Know what happens next

The biggest advantage I have over every crowd, no matter how smart
they are, is that I know what will happen next. I described this earlier
in the book, but it deserves to be mentioned again because it’s one
powerful way to control attention. I’m convinced I could
know half as much on a subject as my audience, yet still amaze,
surprise, and entertain them by how I weave my stories together. This
makes the
transitions between slides critically important. I have to
know what’s coming next and set up what I say on the current slide to
make the following pay off. If I know this, I can summon the room’s
attention at the right time to make sure they are all looking at or
listening to me when the next thing I’m going to say is funny,
important, or
powerful.

Doing this well depends on how much I practice. I can’t remember
the transitions between points or how one story will best tie in to the
next unless I’ve rehearsed and learned how to do it. Often I throw away
a great idea because I can’t figure out how to get smoothly into it from
the previous story, or get from that great idea into the next story.
Also, invest in software like PowerPoint or Keynote, which have
presenter modes that allow you to see the next slide on your laptop
only. This tool will help prepare you to make a smooth transition, just
like you practiced.

Tension and release

If I tell you someone will win a million dollars before this
paragraph is over, I have introduced drama. Who will win? Why will they
win it? Suddenly, reading paragraphs is thrilling. Drama is one easy way
to build tension. All great experiences involve a dramatic rhythm of
tension and release, whether it’s a masterful magic show,
a rollercoaster ride, or a flirtatious first date on a blanket by the
sea at sunset. And in all cases, tension is created by the suggestion of
releasing it. If I said someone
might
win a million
dollars, or there is a slim chance you
might
get
laid, it’s not as interesting. There must be a reasonable expectation
that the payoff will happen.
[
34
]
If you’re smart, that payoff is made clearly in the title
and description of your presentation.

The simplest kind of tension to build and then release is the one
I mentioned before: problem and solution. If your talk consists of
several problems important to the audience, and you promise to release
the tension created by those problems by solving each one, you’ll score
big. The audience will follow you through each sequence of tension and
release. If you do a great job with the first problem you identify, and
offer a practical or inspiring way to handle it, they’ll stay with you
throughout your entire talk. Other kinds of tension can be created by
the premise of the talk. Your subject could be, “Why no one should go to
school.” Your entire line
of thinking creates a kind of tension, which you will
release with each fact offered and point made.
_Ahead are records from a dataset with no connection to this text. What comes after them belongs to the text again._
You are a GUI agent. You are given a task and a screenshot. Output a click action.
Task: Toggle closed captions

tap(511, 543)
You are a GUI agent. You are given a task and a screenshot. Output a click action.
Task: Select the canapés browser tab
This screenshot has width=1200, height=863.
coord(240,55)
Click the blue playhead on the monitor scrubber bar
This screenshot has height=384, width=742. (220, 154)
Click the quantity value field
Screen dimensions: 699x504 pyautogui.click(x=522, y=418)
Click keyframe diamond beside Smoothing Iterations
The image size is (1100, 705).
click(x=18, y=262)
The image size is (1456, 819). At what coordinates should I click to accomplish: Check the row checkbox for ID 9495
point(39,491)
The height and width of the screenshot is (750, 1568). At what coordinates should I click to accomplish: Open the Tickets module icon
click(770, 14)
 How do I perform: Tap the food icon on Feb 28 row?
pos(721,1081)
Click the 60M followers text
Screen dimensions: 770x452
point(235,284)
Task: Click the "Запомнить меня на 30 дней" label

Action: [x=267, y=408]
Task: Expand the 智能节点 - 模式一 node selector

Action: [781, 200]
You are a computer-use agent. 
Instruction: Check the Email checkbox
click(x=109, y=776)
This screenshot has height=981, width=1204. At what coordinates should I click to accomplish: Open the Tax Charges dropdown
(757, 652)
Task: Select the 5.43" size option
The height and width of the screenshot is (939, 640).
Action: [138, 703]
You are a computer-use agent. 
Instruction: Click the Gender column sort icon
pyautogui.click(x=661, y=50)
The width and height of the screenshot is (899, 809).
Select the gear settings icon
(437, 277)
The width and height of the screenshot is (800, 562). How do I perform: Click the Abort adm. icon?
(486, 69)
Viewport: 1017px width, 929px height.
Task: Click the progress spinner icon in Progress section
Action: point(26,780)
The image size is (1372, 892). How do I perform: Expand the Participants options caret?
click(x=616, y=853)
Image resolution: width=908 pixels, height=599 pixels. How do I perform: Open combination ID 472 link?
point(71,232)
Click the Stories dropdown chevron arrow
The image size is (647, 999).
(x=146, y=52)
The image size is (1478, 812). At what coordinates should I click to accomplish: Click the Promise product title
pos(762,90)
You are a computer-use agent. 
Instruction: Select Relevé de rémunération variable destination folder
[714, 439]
Patterns of tension and release can simultaneously be used to
establish a rhythm. The top-10 list, popularized on David Letterman’s
late-night talk show, is one system for both generating an easy rhythm
and creating various levels of tension and release. As the list is read
and descends closer to #1,
the audience’s anticipation is building the whole time as
to what the top answer will be.

[
34
]
Anton Chekhov once wrote, “One must not put a loaded rifle on
the stage if no one is thinking of firing it.” Good storytellers put
guns in their stories and know how and when to fire them (and who to
fire them at).

Get the audience involved

At the beginning of my public-speaking career, I never involved
the audience simply because I was terrified of them. I found that when I
let people ask me questions midway through the talk, I’d get flustered
and never regain my initial confidence level. So, I did the only
sensible thing I could think of: tell people at the beginning not to ask
any questions until the end. This was a bad solution, attention-wise;
they’d become immediately disinterested upon hearing that the next hour
was going to be an uninterrupted lecture (I’d often go for 80 minutes,
earning my own private corner of attention hell). Every audience has
plenty of energy that, when channeled, even if only in small amounts,
always invigorates their attention levels. Eventually, I learned some
easy tricks for getting an audience involved without spoiling my
rhythm:

  • Ask for a show of hands
    .
    Not sure how experienced your audience is? Ask them, “Who here has
    been in their current profession for less than five years?”
    Suddenly, you’ll know much more about the crowd. They can’t gauge
    the response, so make sure to describe what you see: “OK, looks like
    about 70% of you. Great.” During your talk, you can also use the
    audience to get feedback about your pace. Ask, “How many of you
    think I’m going too slow?”, followed by, “How many think I’m going
    too fast?” You now have real-time data and can adjust
    accordingly.

  • Ask trivia and let people shout out
    answers
    . The stupidest thing for a speaker to ask his
    audience is, “Any questions on what I just said?” This sounds
    threatening, like he’s daring you to challenge his authority, which
    many people won’t want to take on. Instead, make it positive and
    interactive. Say, “Is there anything you’d like me to clarify?”
    During your talk, let
    the audience help tell your stories or show what they
    know: “Anyone here know who invented cheesecake?” Then give out
    prizes, decent things like copies of your book, items you know are
    popular with the crowd, or $10 gift certificates to Starbucks. The
    audience attention level will definitely rise.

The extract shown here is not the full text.